Echo verbatim the part of the entries that opens with the line containing "Enable the DAPI channel checkbox" and closes with the line containing "pyautogui.click(x=469, y=433)", both lines included.

## THE INPUT
** Start **

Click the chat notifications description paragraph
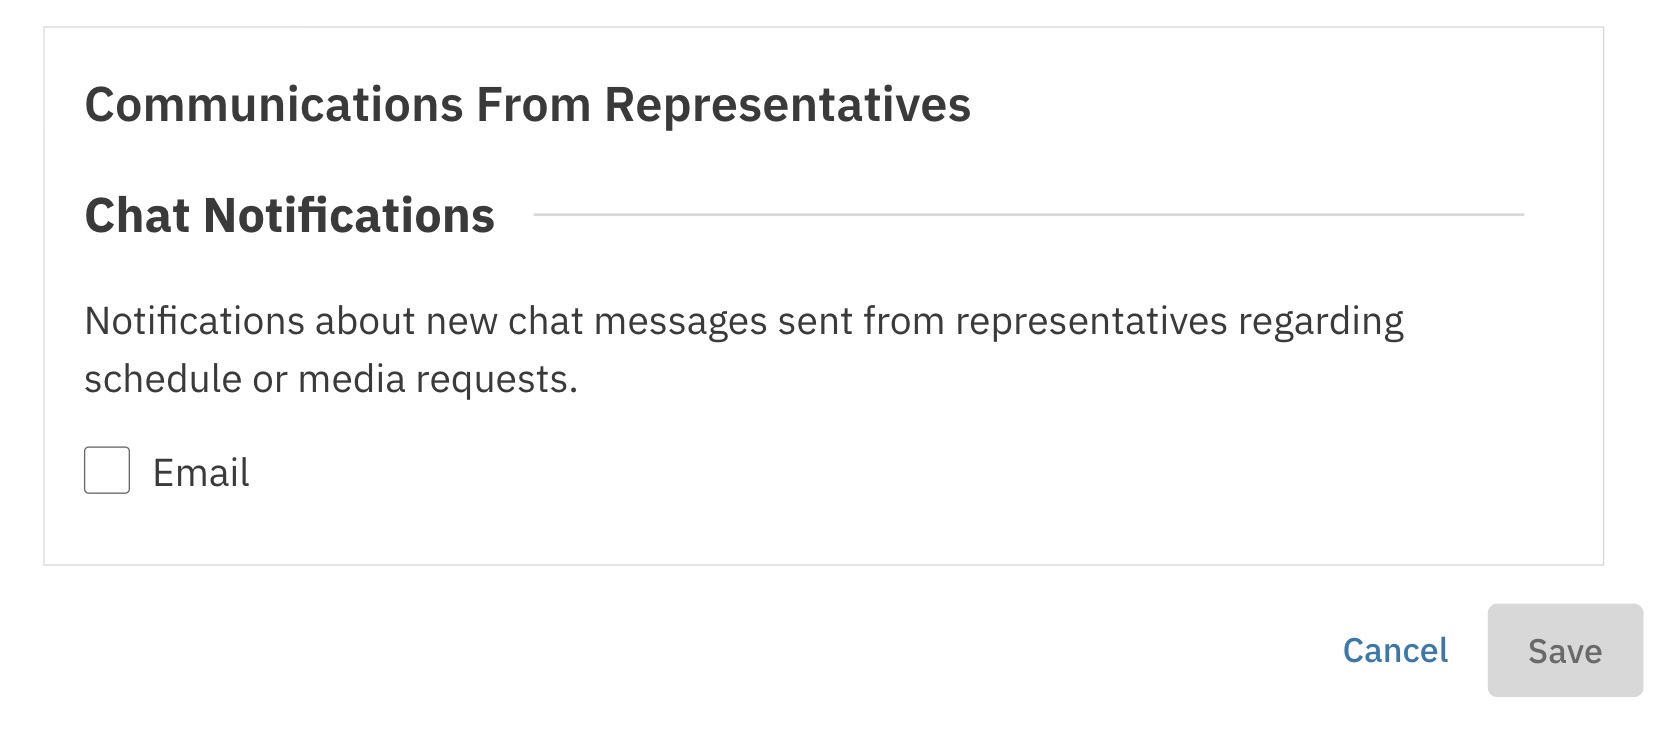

** End **
** Start **

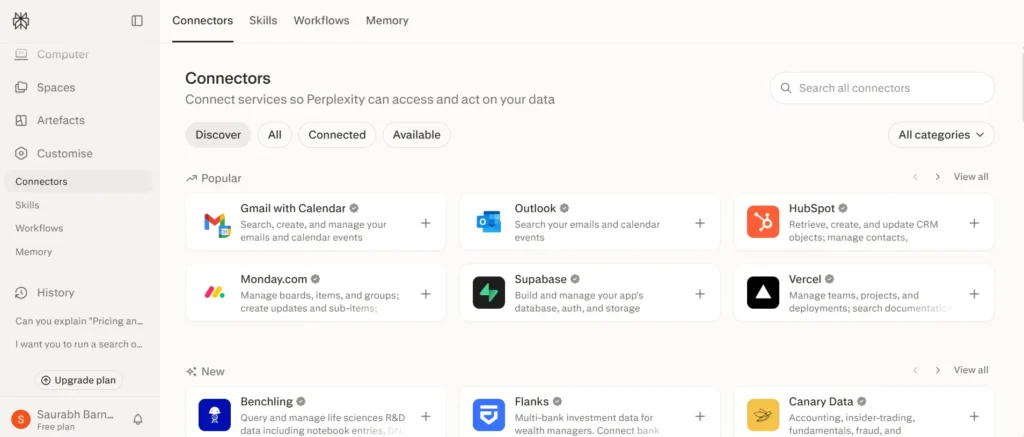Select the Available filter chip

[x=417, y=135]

** End **
** Start **

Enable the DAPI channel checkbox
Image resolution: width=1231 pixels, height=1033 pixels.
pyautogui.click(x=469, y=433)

** End **

## EXPECTED OUTPUT
Enable the DAPI channel checkbox
Image resolution: width=1231 pixels, height=1033 pixels.
pyautogui.click(x=469, y=433)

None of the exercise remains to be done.